● Assignment: Pull out all lines from the listing below in which the word "will" appears.
Given data section start
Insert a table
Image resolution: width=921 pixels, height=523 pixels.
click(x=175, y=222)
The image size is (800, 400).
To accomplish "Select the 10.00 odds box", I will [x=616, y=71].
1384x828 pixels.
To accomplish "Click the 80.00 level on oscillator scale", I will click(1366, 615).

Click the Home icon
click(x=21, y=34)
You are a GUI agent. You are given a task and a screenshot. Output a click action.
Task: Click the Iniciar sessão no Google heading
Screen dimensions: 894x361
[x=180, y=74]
Given data section end
Given data section start
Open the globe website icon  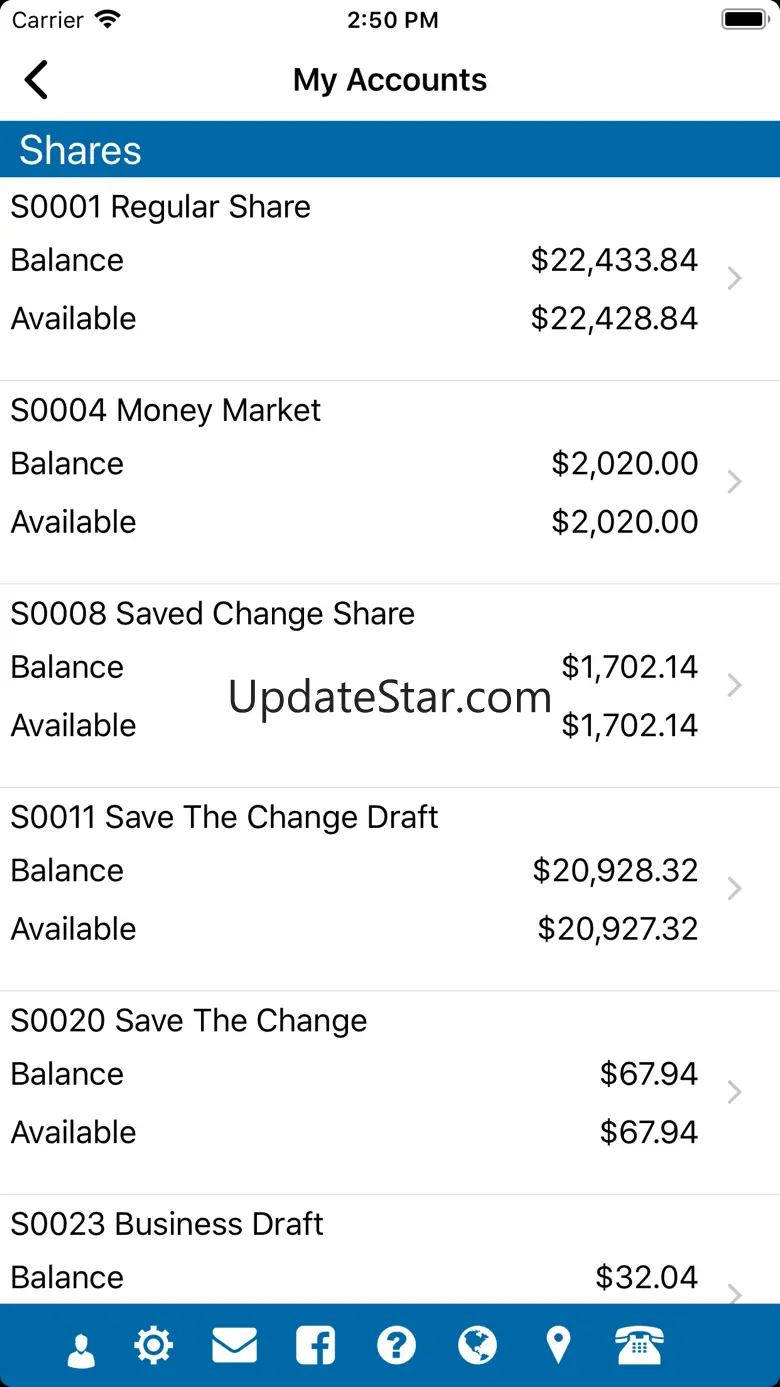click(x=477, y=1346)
Given data section end
● Exercise solution:
To accomplish "Select the 10.00 odds box", I will [x=616, y=71].
To accomplish "Click the 80.00 level on oscillator scale", I will click(1366, 615).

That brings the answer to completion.